In a few days, I will travel from my city home in Kolkata to my desh in Patuligram village of West Bengal’s Hooghly district. Our clan has been Bengali shakto for as long as we can remember. Ma Durga, the mother goddess, will come alive in Patuligram as “Moter Ma” – the name by which she is known there. Many traditional Durga pujas or religious rites in Shakto families or out-of-turn personal offerings to the goddess have animal sacrifice as an integral part.

Does one not have the right to observe Shakto religious rites during the time of Paryushan of the Jains if one happens to live in of these slaughter-ban zones? When certain religious people deliver patronising sermons on vegetarianism, are our religious sensitivities not hurt? Why is that acceptable? Is it because in the virat Hindu conception of religious practice, our practices are second-class? When we are judged on the basis of other people’s attitudes towards meat and their religious sensitivity, are we to understand that our faith is something that perturbs the religious sensitivity of others?
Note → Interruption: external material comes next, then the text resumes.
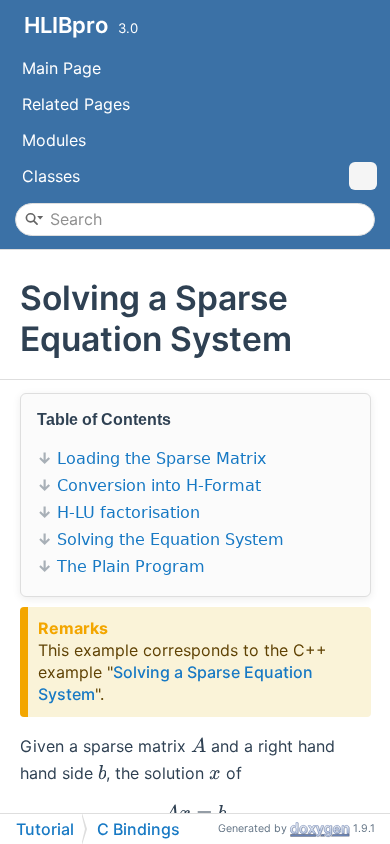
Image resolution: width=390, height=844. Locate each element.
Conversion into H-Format (159, 485)
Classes (51, 176)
Who are these first citizens of the Indian Union whose sensitivities take precedence over the practices of others? This Savarna-Jain halalisation of the public sphere is a creeping danger because they exert political influence far beyond their numbers. What does that tell us about the ideological currents at play in India? In this land of “unity in diversity”, some diversities are silenced or are labeled superstitious. Some diversities retain elements that bite back when trampled upon. They go much beyond the Dilli Haat sort of showcase diversities.

Eggless cake

The regions that not not have meat bans must realise the long-range political aim of the Hindi-Hindu-Hindustani multi-headed hydra of homogeneity. It has many faces – some are about the beef ban, some are about cosmo-liberal “idea of India” and so forth. The government-run Air India serves eggless cake and onion-less paneer puffs to general passengers like me on a flight to Srinagar from Delhi. Kashmir is home to a largely meat-eating non-Muslim culture. What’s the message here? I Kolkata, I recently visited a private hospital, part of a chain owned by a vegetarian Krishna-worshipping business family. In that health-care facility, no eggs or meat or fish is allowed. Even if they are medically indicated, nutritionists working there never prescribe anything non-vegetarian. Does religious sensitivity also allow one to molest the lifestyle, health and food choices of one’s customers? What’s the nature of this emergent politics that empowers a business group to enforce its religious beliefs in health-care facilities and deny fish to a convalescing Bengali in Bengal?

The new nation-state is evolving and is attempting to beat the subcontinent into a new consensus. Our gods and goddesses aren’t unaffected and are being replaced by a set of “eternal values” – a mishmash of practices deemed to be acceptable to be lifestyle demands of an urban consumer society. These positions have wide currency among the rootless urban folk dreaming up a unified Hinduism with a national pantheon. A community is being created whose religious pantheon is dictated by that pathetic yearning for uniformity that only a non-confident nation-state continuously fans. This is where portable religion, meat bans and “Hindi nahi aati?” (Don’t you speak Hindi?) come together as symptoms of the same disease. I thank Ma Kali that this disease hasn’t yet afflicted Kolkata and I believe that my benevolent and powerful divine mother will keep it that way. We Shaktos are not worshippers of man-made gods or of dead gods. Our goddesses are alive and are on guard. As they’ve always been.